> [PROMPT]: Retype only the lines that run from the top of the material below to the line bearing "The width and", inclusive, and keep the pictures out.
######
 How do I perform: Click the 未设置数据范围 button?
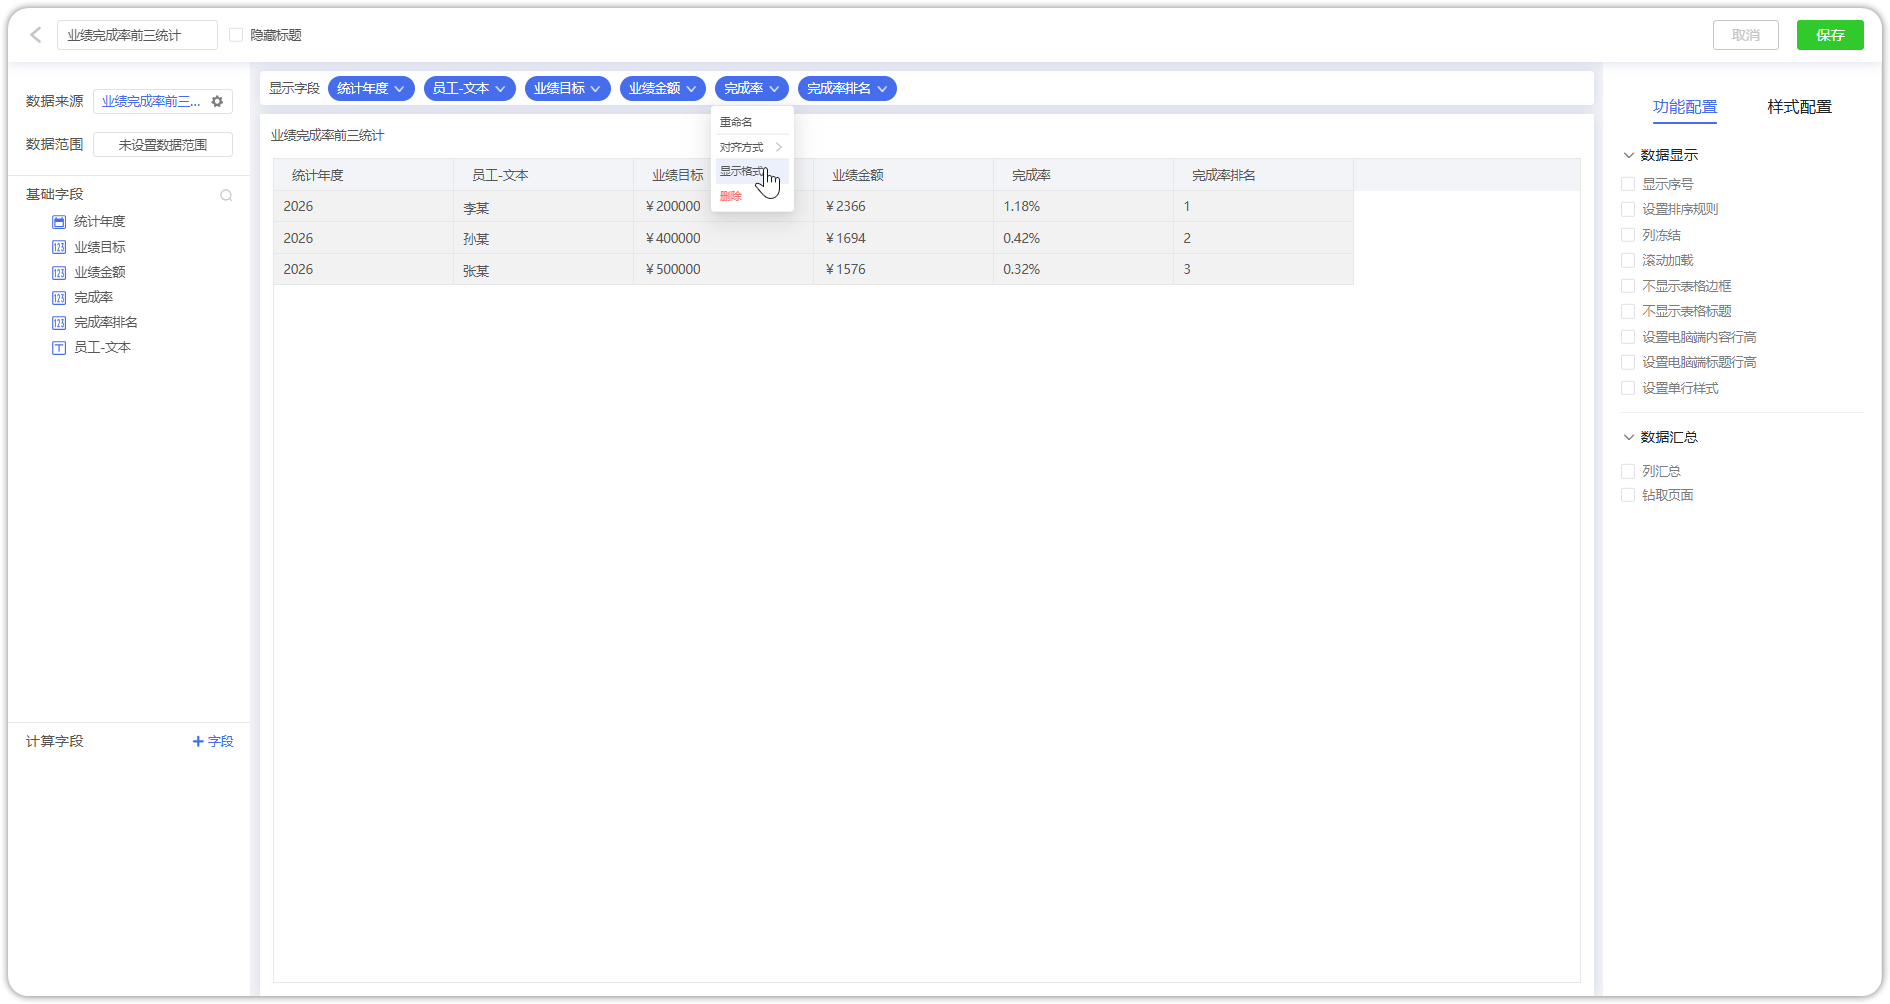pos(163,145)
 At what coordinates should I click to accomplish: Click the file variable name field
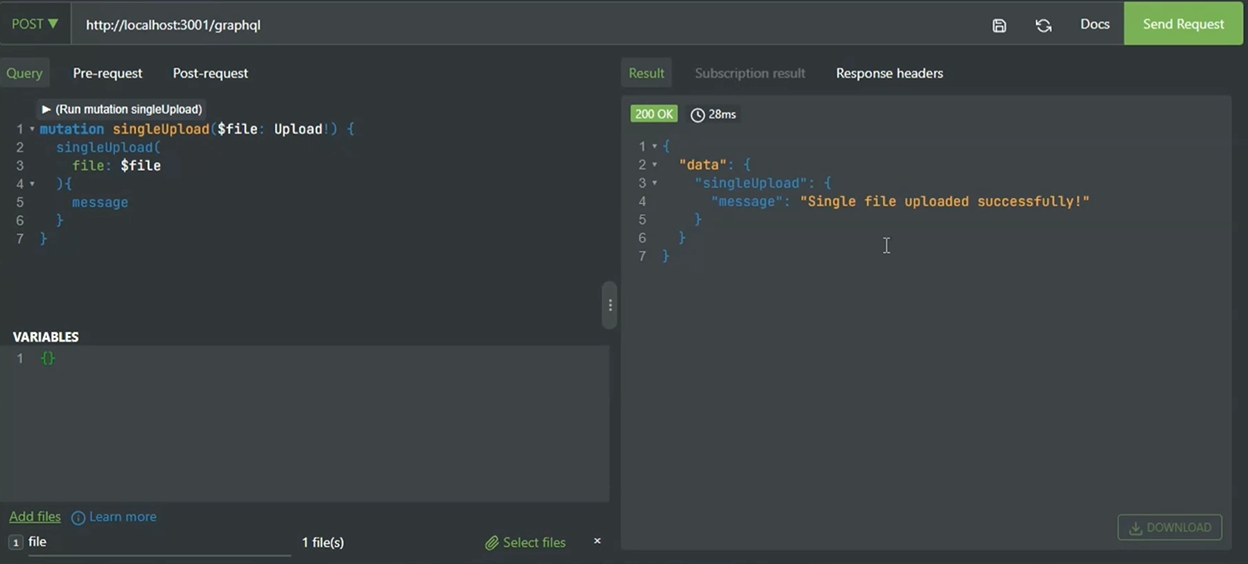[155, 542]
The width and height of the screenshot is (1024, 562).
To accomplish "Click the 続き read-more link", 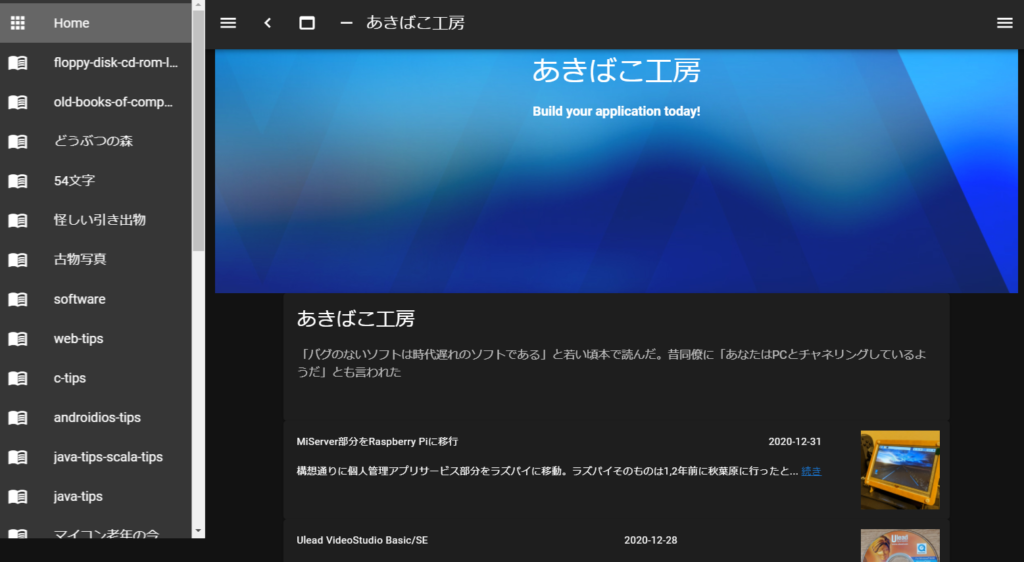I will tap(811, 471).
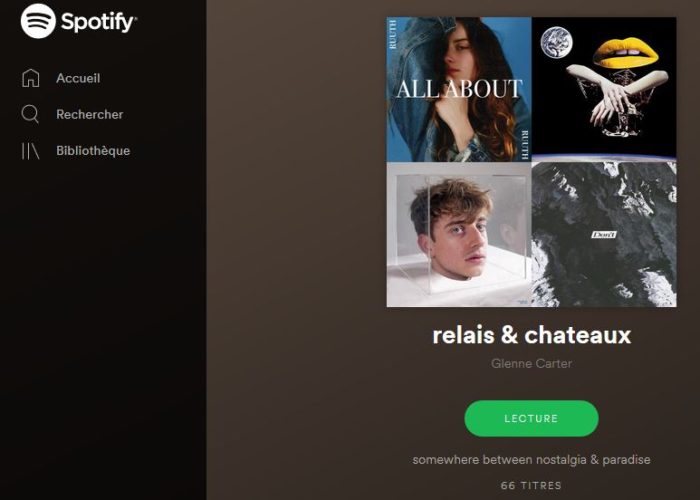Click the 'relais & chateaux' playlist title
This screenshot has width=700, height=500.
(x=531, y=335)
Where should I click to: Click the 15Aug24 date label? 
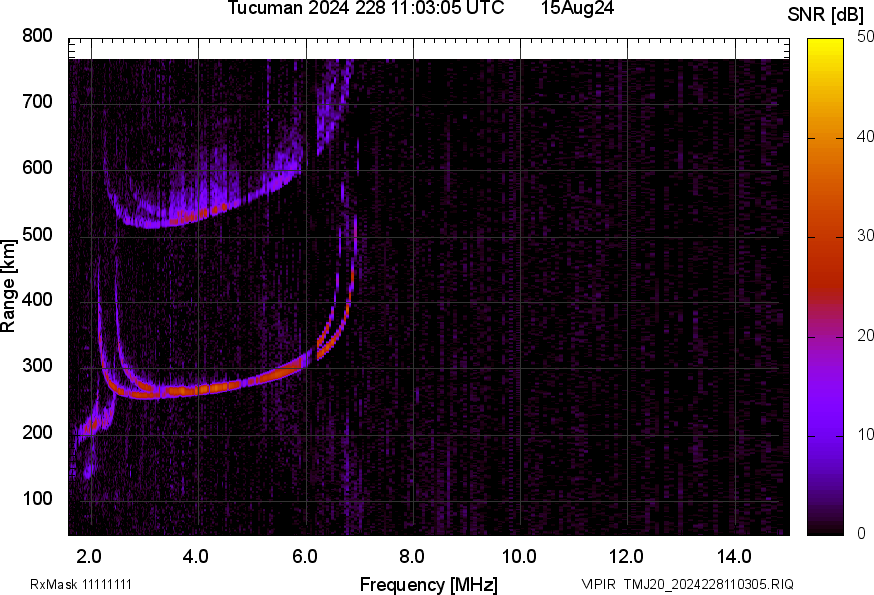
######
> [RESPONSE TO THE EXERCISE]:
 How do I perform: Click the 未设置数据范围 button?
pos(163,145)
 At what coordinates should I click to accomplish: Click the file variable name field
[155, 542]
The width and height of the screenshot is (1024, 562).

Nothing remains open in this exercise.